Nuestros padres adivinaron sus planes y por eso decidieron repartir
entre todos nosotros su reino. Quédate tranquila, querida hermana,
pues no pienso descuidar el arreglo y mejora de las murallas de
Zamora. Allí podrás permanecer segura ante un posible ataque de
Sancho.
La
magnanimidad de don Alfonso no tenía límites y menos aún para su
hermana predilecta.
—No
sabes cuánto te lo agradezco, Alfonso. Algún día te pagaré con
creces este favor que ahora me otorgas. Pase lo que pase, siempre
estaré a tu lado e intentaré ayudarte en todo lo que esté en mi
mano. Debemos ponernos en guardia contra Sancho para hacer frente
entre ambos a sus maquinaciones. Presiento que se avecinan tiempos
borrascosos.
Los
dos hermanos departían armoniosamente en un saloncito del palacio
bellamente decorado por sus antepasados. Un bonito mobiliario de
maderas nobles tapizadas por preciosas telas bordadas en seda y oro.
Sobre sus paredes se apreciaba la impronta de los mejores artistas de
aquella época. Ocupaban sendos sillones de madera de castaño
ricamente tapizados con un brocado de oro. Empero la belleza de la
infanta resplandecía por encima de todo lo que la rodeaba.

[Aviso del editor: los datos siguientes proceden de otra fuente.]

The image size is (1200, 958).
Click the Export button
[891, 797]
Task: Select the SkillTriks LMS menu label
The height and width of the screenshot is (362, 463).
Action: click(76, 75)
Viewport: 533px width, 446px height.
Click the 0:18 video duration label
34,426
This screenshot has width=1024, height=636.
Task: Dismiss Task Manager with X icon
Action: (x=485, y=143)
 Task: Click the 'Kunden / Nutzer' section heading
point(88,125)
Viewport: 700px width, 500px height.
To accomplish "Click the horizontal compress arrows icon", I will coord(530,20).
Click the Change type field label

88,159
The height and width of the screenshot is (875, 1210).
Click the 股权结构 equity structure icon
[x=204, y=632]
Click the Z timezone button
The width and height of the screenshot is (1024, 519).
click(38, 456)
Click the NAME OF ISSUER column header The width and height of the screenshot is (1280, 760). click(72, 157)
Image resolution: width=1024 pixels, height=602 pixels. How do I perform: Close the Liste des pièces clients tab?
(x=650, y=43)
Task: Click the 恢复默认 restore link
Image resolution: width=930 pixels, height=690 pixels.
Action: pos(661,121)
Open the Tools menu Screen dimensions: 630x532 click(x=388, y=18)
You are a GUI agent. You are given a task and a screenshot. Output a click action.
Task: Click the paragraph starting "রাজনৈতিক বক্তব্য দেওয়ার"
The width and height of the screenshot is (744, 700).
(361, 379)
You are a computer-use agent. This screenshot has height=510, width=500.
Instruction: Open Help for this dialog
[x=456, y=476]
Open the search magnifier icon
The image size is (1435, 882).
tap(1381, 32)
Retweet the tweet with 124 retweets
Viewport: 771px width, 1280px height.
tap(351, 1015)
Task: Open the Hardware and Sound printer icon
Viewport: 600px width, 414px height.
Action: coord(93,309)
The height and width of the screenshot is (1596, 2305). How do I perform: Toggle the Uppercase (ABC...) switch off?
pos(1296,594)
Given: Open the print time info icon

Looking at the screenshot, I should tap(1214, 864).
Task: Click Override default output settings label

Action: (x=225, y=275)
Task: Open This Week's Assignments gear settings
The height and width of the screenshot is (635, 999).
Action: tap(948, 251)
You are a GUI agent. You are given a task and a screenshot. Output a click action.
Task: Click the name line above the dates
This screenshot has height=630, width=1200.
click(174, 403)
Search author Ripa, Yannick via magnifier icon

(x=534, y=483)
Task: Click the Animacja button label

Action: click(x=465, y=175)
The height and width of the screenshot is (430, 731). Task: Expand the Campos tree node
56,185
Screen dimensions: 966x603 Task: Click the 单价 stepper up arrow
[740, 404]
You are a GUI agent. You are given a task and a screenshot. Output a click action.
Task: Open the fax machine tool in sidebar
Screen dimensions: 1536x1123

Su beldad
no tenía parangón entre sus contemporáneos. Más de un noble de la
época la pretendió sin resultado. Doña Urraca había aceptado
hasta sus últimas consecuencias el celibato que le habían impuesto,
por lo que no paraba mientes en los hombres que osaban fijarse en
ella.
—Alfonso,
mañana mismo parto para Zamora. He de ocuparme de mis intereses al
igual que han hecho nuestros hermanos. Pero antes de irme quisiera
que me prometieras que harás todo lo humanamente posible por
mantener incólume tu reino. No podría tener un minuto de reposo si
no llevara esa promesa en lo más recóndito de mi corazón.
—Te
prometo, dilectísima hermana, que defenderé mi reino hasta derramar
la última gota de sangre que corre por mis venas. Desde hoy mismo
estaré expectante ante las aviesas maniobras de Sancho.
Doña
Urraca emitió un profundo suspiro de alivio después de escuchar la
promesa de don Alfonso.
—Ahora
ya puedo partir más tranquila. Al menos me voy sabiendo que nuestro
hermano mayor no logrará anexionarse tu reino impunemente. Si lo
quiere, tendrá que medir sus fuerzas con las tuyas. Espero que si
algún día ocurre esto, tú seas el vencedor para que reinen el bien
y la justicia en estas tierras.
—No
te quepa la menor duda que venceremos, Urraca. Dios y la razón están
de nuestra parte.
—Eso
está bien, Alfonso, pero no es suficiente. También tiene que estar
de nuestra parte la fuerza. De lo contrario, no venceremos.
—Lo
estará, Urraca, lo estará. Puedes marchar tranquila, que la
victoria se inclinará en favor nuestro.
—Dios
te oiga y haga que se cumplan tus deseos.
Los
dos hermanos conferenciaron durante horas a lo largo de aquella tarde
inverniza de otoño. El cielo estaba encapotado y una fina lluvia
caía insistentemente sobre León. Ya noche cerrada, la lluvia se
hizo más fuerte presagiando un temporal nada halagüeño para
emprender un largo viaje.
—Si
el tiempo sigue así, no sería prudente que te fueras mañana. Ya
sabes que estos temporales suelen ser bastante persistentes.
—Lo
sé, Alfonso. Debería haberme ido ayer que no llovía. Ahora ya está
hecho. Lo único que cabe es esperar a mañana para ver qué tiempo
hace. Si escampa un poco, aprovecharé para partir.
Pero
el temporal no amainó, lo que obligó a doña Urraca a permanecer
una semana más en León al lado de su hermano predilecto.